Tartışmanın fitilini T24 yazarı Cansu Çamlıbel’in siyaset bilimci Prof. Mümtaz'er Türköne ile yaptığı röportaj ateşledi. Türköne’nin “ Erdoğan çözüm sürecini baltalayacak, yani çözüm sürecinin gelişmesini engelleyecek. Bahçeli de bunun üzerine Türkiye'yi erken seçime götürecek. Erdoğan çözüm sürecini baltalayacak çünkü daha önce anlattığım gibi hukuka dönüşün kendi hegemonik gücünü tırpanlayacağını ve kendini enterne edeceğini düşünecek” öngörüsü “Cumhur İttifakı’nın sonu geldi mi” tartışmasını yeniden alevlendirdi.

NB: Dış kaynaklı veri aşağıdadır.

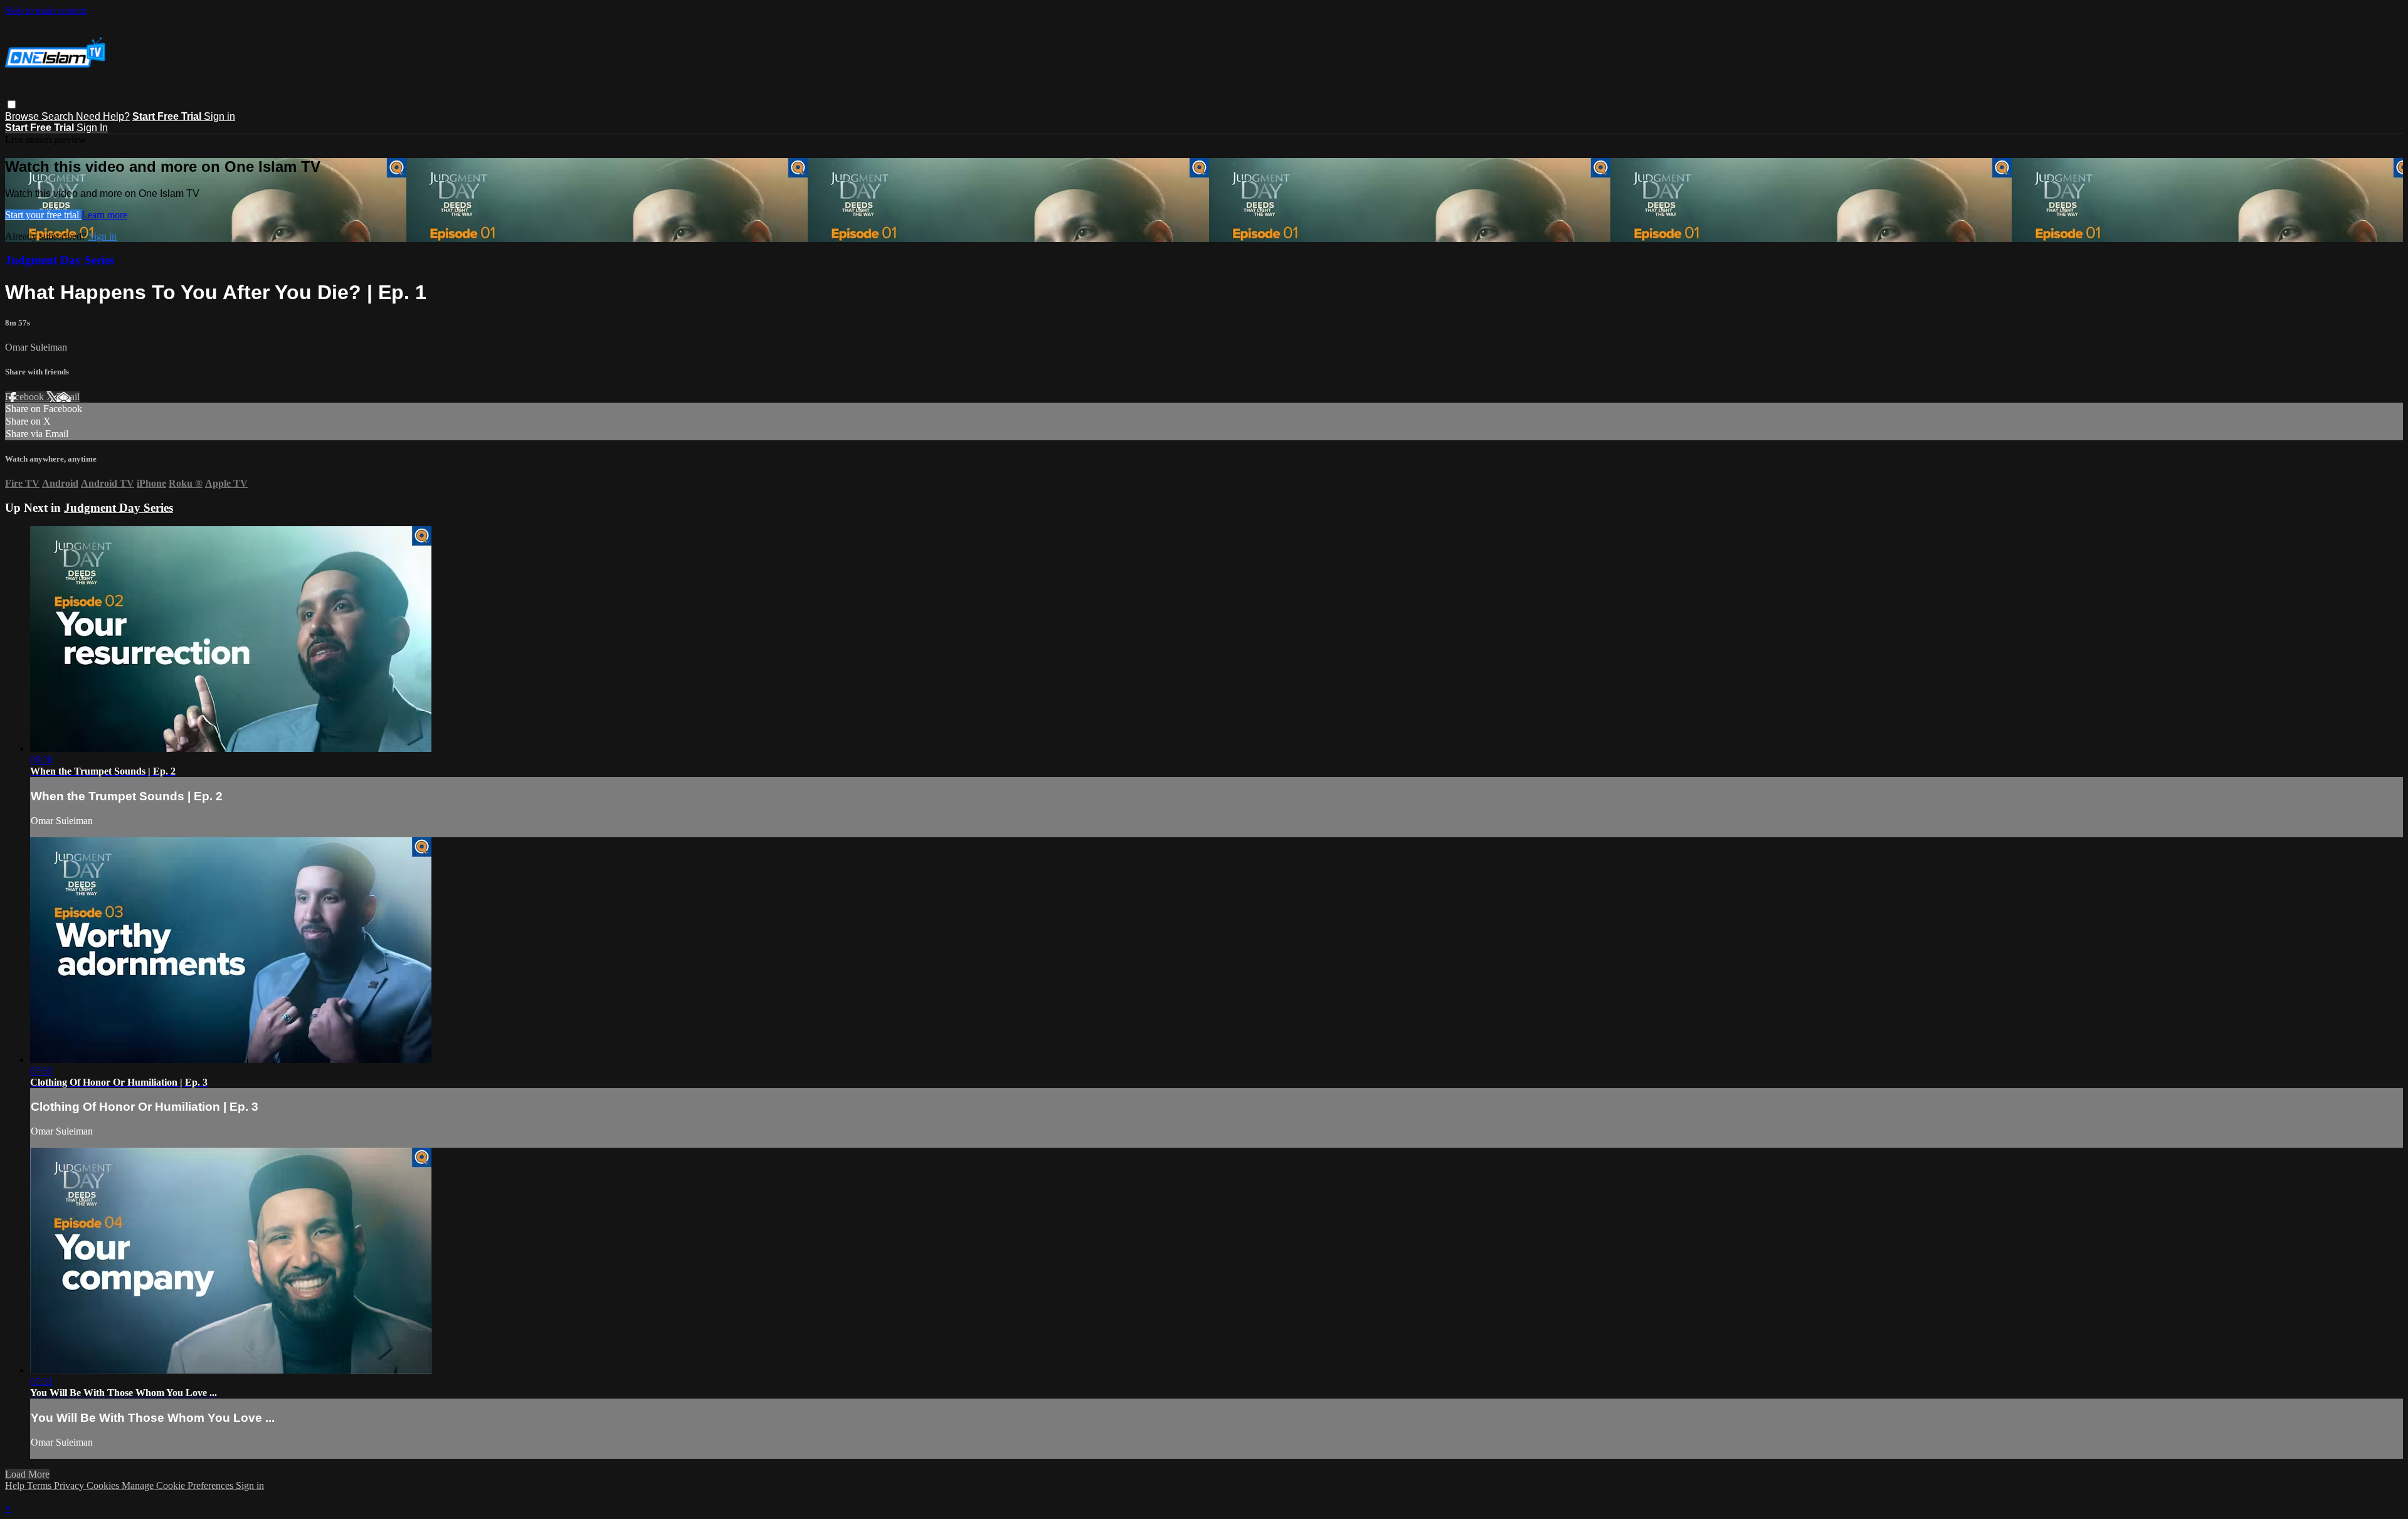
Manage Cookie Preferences (179, 1485)
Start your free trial (43, 214)
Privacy (70, 1485)
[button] (12, 104)
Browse (23, 116)
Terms (40, 1485)
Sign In (92, 127)
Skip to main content (46, 10)
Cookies (104, 1485)
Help (16, 1485)
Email (68, 396)
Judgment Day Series (59, 260)
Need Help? (103, 116)
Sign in (219, 116)
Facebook (25, 396)
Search (58, 116)
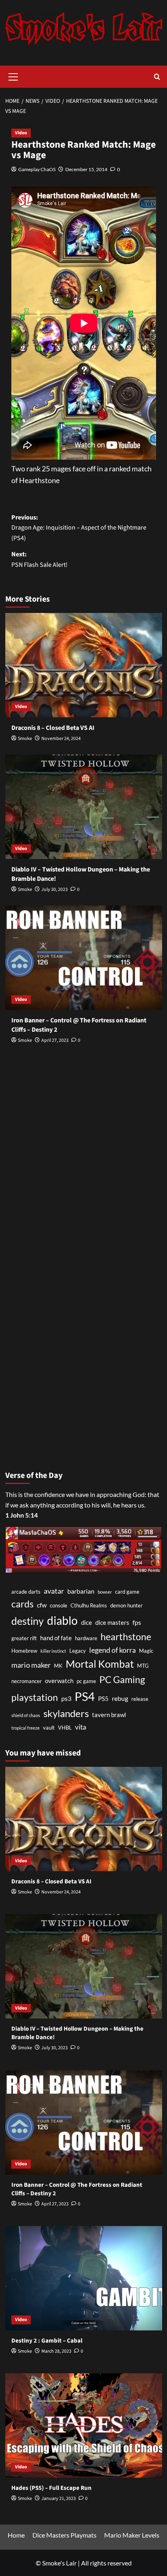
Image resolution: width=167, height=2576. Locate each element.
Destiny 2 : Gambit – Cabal (46, 2340)
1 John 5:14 (21, 1515)
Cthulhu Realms (89, 1605)
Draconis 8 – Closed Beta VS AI (52, 727)
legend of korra (112, 1649)
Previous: (78, 528)
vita (80, 1727)
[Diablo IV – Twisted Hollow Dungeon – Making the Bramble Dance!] (83, 807)
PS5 (103, 1698)
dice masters (112, 1622)
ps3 (66, 1698)
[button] (13, 76)
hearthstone (126, 1636)
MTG (143, 1665)
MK (58, 1665)
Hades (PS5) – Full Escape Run (51, 2488)
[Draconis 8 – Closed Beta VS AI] (83, 665)
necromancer (26, 1681)
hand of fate (56, 1638)
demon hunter (126, 1605)
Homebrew (24, 1650)
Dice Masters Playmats (64, 2535)
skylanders (66, 1713)
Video (21, 132)
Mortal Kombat (100, 1664)
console (58, 1605)
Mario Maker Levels (131, 2535)
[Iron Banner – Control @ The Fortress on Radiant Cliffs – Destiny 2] (83, 957)
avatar (54, 1590)
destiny (27, 1621)
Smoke (25, 738)
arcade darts (26, 1591)
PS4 (85, 1696)
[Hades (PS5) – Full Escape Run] (83, 2425)
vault (49, 1727)
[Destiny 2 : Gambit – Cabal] (83, 2278)
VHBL (65, 1727)
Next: (39, 559)
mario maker (31, 1664)
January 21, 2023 (58, 2498)
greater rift (24, 1638)
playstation (34, 1697)
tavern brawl (109, 1714)
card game (127, 1591)
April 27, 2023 (55, 1040)
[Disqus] (83, 1157)
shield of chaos (25, 1715)
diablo (62, 1620)
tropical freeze (25, 1727)
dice (86, 1622)
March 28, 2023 (56, 2351)
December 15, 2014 (86, 169)
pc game (86, 1681)
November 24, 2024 (61, 738)
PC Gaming (122, 1679)
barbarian (80, 1591)
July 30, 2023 (54, 889)
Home (16, 2535)
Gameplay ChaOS (37, 169)
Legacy (77, 1650)
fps (137, 1622)
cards (22, 1603)
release (139, 1699)
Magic (146, 1650)
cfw (42, 1605)
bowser (105, 1591)
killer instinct (53, 1651)
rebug (120, 1698)
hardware (86, 1638)
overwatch (59, 1680)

Türköne, öngörüsünü iki varsayıma dayandırıyor. İlki, Erdoğan ile Devlet Bahçeli’nin “yeni çözüm süreci” konusuna farklı yaklaştıkları varsayımı.
İkincisi ise yeni çözüm sürecinin gerektirdiği hukuksal zemine yaklaşımları arasındaki farklılığa vurgu yapıyor. Türköne çözüm sürecinde hukuka dönmenin zorunlu olduğunu iddia ederek, Erdoğan’ın süreci baltalayabileceğini iddia ediyor. Bahçeli’nin erken seçim isteyeceğini iddia ediyor.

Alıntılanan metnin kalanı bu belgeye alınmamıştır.